The two displays vary slightly, but both agree on one thing: On the whole, the first two entries in a franchise tend to earn more than the third one. That’s true even though sequels don’t get green-lit unless they’re expected to perform well.



The same selection bias we warned about in our earlier three-film-franchise charts potentially also applies to these, so once again, we can unskew the sample somewhat by pulling in longer-running franchises. Once again, we see a steady decline in revenue, relative to the inflation- and marked-adjusted franchise baseline.



Admittedly, none of that means that the latter installments in veteran film franchises tend to be bad box office earners; it just means that they tend to be less lucrative than the earlier installments. (Indeed, if we compare even later franchise films’ performance to the box office baseline, instead of the standard for that franchise only, the franchise films do better—though they also typically cost more to make.) The Force Awakens made much more than The Last Jedi, which in turn made more than The Rise of Skywalker, but this is still Star Wars we’re talking about; even the last entry in that trilogy of trilogies made more than $1 billion worldwide.
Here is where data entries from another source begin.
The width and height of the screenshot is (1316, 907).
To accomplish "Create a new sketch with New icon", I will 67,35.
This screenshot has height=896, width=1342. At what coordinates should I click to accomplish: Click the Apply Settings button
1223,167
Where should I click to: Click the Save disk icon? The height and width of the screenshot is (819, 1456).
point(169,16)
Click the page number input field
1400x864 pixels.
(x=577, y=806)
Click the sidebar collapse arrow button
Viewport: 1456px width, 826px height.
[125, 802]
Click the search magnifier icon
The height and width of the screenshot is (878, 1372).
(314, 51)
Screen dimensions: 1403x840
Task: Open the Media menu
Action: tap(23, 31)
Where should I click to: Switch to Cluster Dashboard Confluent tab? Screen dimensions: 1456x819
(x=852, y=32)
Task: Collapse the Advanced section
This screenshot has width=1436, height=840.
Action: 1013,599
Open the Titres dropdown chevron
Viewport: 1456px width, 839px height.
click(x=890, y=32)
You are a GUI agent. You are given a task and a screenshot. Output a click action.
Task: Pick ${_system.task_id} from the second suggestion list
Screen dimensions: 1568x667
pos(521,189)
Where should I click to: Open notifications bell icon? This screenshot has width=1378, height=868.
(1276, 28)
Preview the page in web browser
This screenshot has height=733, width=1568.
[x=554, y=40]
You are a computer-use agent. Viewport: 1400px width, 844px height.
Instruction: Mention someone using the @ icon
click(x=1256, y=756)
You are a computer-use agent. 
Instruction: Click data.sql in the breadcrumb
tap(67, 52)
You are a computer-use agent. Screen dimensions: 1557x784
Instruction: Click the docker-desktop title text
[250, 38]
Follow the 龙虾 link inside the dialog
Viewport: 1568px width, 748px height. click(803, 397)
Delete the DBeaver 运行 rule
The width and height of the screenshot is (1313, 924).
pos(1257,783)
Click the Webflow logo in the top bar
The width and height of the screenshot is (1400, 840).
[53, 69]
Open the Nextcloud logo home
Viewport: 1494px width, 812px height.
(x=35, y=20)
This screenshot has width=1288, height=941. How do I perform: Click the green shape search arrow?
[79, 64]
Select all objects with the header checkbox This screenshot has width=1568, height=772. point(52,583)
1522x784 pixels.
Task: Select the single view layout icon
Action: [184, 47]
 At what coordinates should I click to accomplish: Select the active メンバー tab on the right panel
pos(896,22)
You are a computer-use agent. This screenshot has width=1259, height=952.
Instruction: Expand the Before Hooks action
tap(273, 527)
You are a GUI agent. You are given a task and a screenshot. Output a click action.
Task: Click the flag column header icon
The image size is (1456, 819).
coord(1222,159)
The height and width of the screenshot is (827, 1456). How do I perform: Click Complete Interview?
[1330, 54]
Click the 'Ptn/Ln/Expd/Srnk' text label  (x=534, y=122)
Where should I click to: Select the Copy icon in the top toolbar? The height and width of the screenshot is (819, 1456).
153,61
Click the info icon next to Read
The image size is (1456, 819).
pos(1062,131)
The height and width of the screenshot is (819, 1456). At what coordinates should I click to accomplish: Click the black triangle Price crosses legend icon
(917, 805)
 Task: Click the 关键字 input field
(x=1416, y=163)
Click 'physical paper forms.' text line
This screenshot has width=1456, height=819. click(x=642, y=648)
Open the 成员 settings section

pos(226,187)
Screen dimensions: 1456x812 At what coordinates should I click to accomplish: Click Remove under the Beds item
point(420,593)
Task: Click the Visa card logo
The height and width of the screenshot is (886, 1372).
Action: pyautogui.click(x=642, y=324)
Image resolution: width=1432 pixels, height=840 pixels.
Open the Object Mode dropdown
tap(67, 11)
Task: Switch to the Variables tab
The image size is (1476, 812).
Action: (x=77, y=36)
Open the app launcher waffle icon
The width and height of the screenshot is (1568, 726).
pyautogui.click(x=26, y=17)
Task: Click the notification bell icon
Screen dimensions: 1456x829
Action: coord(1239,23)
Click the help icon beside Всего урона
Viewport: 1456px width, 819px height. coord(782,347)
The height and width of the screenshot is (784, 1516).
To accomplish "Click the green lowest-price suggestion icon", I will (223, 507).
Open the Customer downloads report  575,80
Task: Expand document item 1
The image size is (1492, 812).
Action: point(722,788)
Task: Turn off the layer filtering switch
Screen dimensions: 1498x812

However, there aren’t many pieces of IP more powerful than Star Wars. And by trying to stretch so many series to near Star Wars-ian lengths, studios may be testing the limits of audience interest—and recall. In some cases, studios are making big bets on long memories by dredging up long-dormant franchises such as Mad Max, Beverly Hills Cop, Beetlejuice, Ghostbusters, Twister, and Top Gun, all of which went close to (or more than) 30 years without a sequel before one materialized in a more retread-friendly era. Surprisingly, despite this phenomenon of defibrillated franchises, the average time elapsed between installments of a franchise has remained roughly the same:


That’s somewhat misleading, though. What’s really happening is that some franchises (such as the MCU and DCEU) have dragged down the average by pumping out many movies a year, while others have inflated it by resurrecting IP that appeared dead for decades. Those two trends have come close to canceling each other out.



Studios (sort of) know what they’re doing. In a post-monocultural world with nearly limitless entertainment options, sequels, spinoffs, and reboots can be semi-safe bets, even if they’re pure nostalgia plays. But as evidenced by the doomerism that’s dogged box office coverage this year, the industry’s “Oops! All franchises” formula is far from foolproof. Quality does diminish as most franchises age, as does the public’s appetite for further installments. And the more moviemakers clear-cut existing IP rather than reseeding the cinematic landscape with story saplings that could form their own franchise forests one day, the more they risk running out of sequels that people want to watch. Which suggests that by doubling, quadrupling, and sextupling down on franchises, Hollywood may merely be slowing, not stopping, its box office decline. The longer this trend continues, the more the returns could dwindle and the more the problem could compound.